Ahaad Alamoudi, Between Memory and the Present

Ahaad Alamoudi, Between Memory and the Present
#Exhibitions
Ahaad Alamoudi, WHATIS THIS?!,  2019, Still | Courtesy © Ahaad Alamoudi

At Sharjah Art Foundation, Sunkissed by Ahaad Alamoudi looks at the cultural landscape of the Gulf as a space shaped by repetition, acceleration and friction between memory and the present. Born in Jeddah, the Saudi artist draws on familiar images and pop devices to question how visual identity is formed within a rapidly changing context. The exhibition brings together six recent works and new commissions that stage cycles without progression, suspended dialogues and reiterated gestures. In WHAT IS THIS?! two animated falcons, a central figure in the region’s visual imagination, engage in a fragmented looped conversation that unsettles the idea of a stable symbol. In The Great Catch, electric insect traps communicate through light and sound, holding time in a state of mechanical repetition. The theme of exhaustion runs through Let’s not twist and turn, where a toy car endlessly circles in front of a pile of miniature trucks, echoing the obsessive movement of construction sites and the remnants left behind by continuous development.
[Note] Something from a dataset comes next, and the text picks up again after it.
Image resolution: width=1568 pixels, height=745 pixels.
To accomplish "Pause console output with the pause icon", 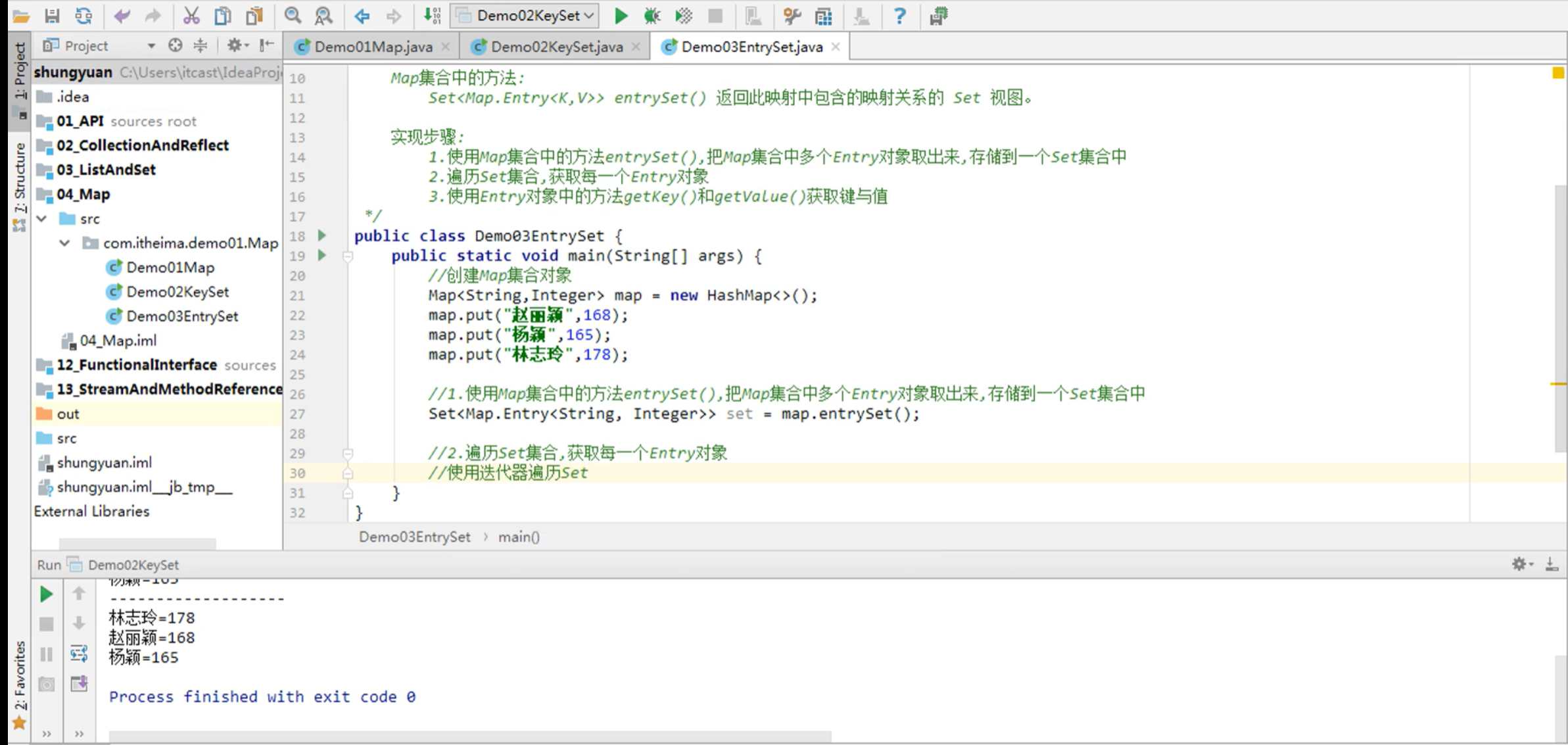I will 45,654.
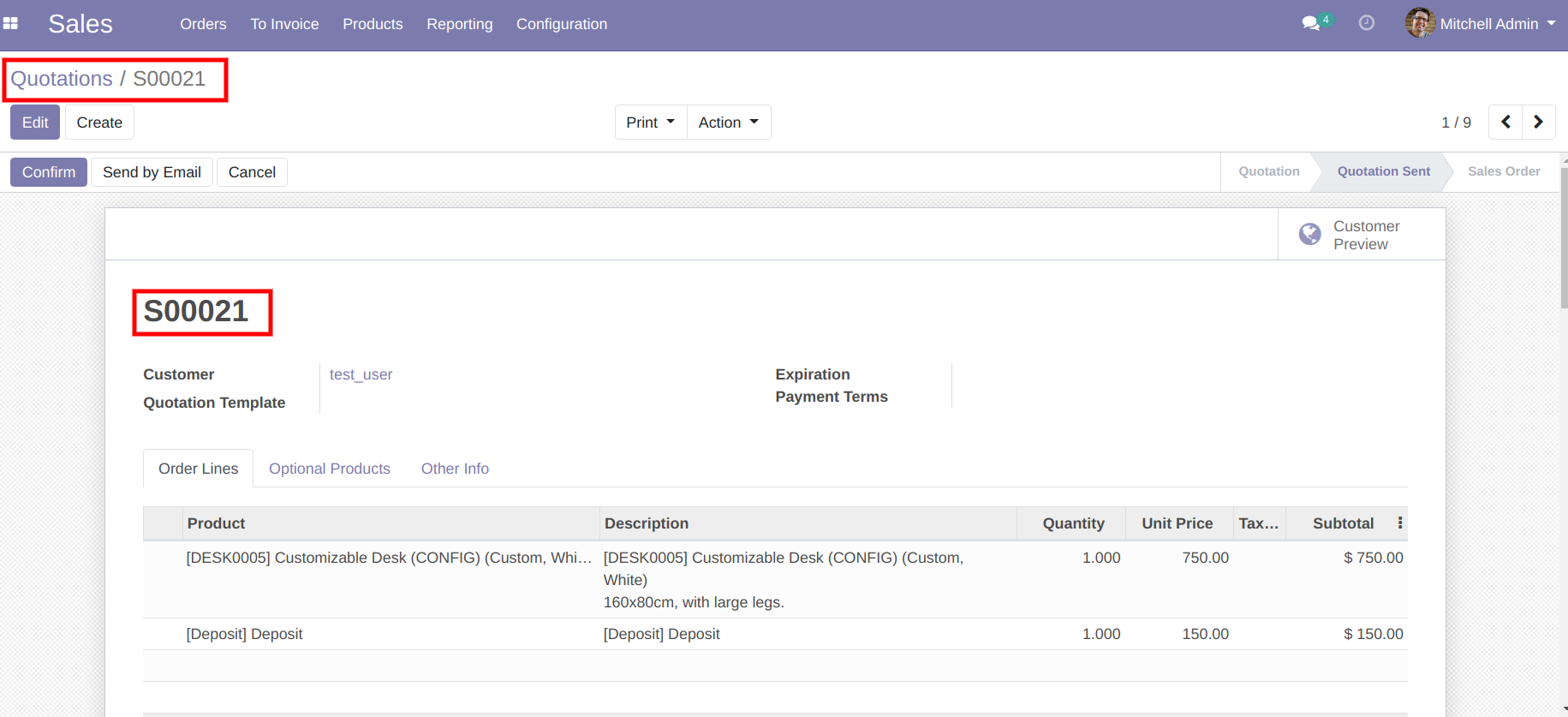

In the painting series Tyre Mark, fragments of viral videos are fixed onto canvas together with their digital traces, turning fleeting images into permanent surfaces. Earlier works such as Those Who Don’t Know Falcons Grill Them and Bahara (Men of the Sea) root these reflections in bodily and sonic dimensions, drawing on dance, chant and collective memory. Curated by Amal Al Ali, Sunkissed avoids linear narratives and lingers instead on repetition as a condition of the present, rather than a purely formal strategy.